23-year-old is gangraped,brutalised on a moving bus.

Dec 17: FIR registered. Bus found. Police identify four accused,arrest two of them — Ram Singh (bus driver) and his brother Mukesh. Protests begin.

Dec 18: Two more held — Ram Singh’s neighbours Vinay Sharma (gym instructor) and Pawan Kumar (fruitseller).

Dec 19: Victim’s friend deposes in court. Vinay and Pawan claim though they were in the bus,they only assaulted the victim’s friend and did not rape the victim.

Dec 20: Victim’s friend testifies.

Dec 21: Police arrest fifth and sixth accused — Akshay Thakur (cleaner of the bus) and a minor. Protests reach India Gate and Raisina Hill.

Dec 23: Fast track court set up by High Court. Protests intensify. Constable Subhash Tomar is injured during the protests; dies two days later.

Dec 27: Victim,whose condition had deteriorated,is airlifted to Singapore for treatment.

Dec 29: Victim dies at hospital in Singapore.

Jan 2,2013

Fast track court for sexual offences against women inaugurated.

Jan 3: A 33-page chargesheet filed against five accused — Ram Singh,Mukesh Singh,Akshay Thakur,Pawan Gupta and Vinay Sharma.
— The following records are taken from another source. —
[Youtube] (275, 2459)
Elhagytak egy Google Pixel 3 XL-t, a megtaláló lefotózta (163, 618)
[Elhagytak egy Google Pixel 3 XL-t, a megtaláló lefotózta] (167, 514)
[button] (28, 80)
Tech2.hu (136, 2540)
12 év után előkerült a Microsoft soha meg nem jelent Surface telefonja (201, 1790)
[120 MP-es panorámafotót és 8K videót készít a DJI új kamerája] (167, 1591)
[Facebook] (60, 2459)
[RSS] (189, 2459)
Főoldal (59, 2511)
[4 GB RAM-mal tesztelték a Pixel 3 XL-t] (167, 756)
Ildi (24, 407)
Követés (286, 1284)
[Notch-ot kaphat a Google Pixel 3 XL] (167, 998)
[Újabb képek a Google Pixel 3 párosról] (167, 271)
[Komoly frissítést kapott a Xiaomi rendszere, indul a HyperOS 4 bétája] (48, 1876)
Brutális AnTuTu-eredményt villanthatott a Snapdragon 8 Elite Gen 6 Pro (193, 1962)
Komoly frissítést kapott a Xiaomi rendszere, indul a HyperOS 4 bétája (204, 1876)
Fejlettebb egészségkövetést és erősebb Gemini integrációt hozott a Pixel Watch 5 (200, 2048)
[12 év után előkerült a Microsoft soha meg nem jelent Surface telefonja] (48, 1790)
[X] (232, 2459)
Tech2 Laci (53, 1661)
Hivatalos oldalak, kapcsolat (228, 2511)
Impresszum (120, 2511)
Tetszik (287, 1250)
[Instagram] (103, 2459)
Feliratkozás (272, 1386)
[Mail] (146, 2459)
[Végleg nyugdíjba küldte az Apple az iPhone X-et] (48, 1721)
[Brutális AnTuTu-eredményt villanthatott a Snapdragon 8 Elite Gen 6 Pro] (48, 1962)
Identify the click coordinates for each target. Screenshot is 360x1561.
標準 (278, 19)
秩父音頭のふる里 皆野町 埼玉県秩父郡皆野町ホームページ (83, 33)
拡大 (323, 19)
Jan 5: Court takes cognizance of the chargesheet.

Jan 6: Pawan and Vinay claim they want to turn “approvers” in the case.

Jan 23: Justice Verma panel submits report suggesting changes in laws pertaining to sexual violence against women.

Jan 28: Juvenile Justice Board says sixth person arrested is a minor.

Feb 2: Court frames charges against five accused.

Feb 3: President promulgates ordinance framed on the basis of the Verma Committee report.

Feb 5: Trial begins.

Feb 28: Juvenile Justice Board frames charges against the minor.

March 11: Ram Singh found dead in Tihar jail.

July 15: Charges framed on kidnapping,dacoity against four accused.

July 19: Juvenile Justice Board holds minor guilty of robbing the carpenter,hours before gangrape.

Aug 21: Evidence closes in the trial at the fast track court.

Aug 22: Prosecution initiates final arguments in the trial.

Aug 26-27: Prosecution concludes arguments. Defence takes over.

Aug 31: JJB holds minor guilty of rape and murder. Sends him to special home for three years.

Sept 3: Trial ends. Verdict reserved.

Sept 10: Four accused convicted.

Sept 13: All four get the death penalty,30 days to appeal.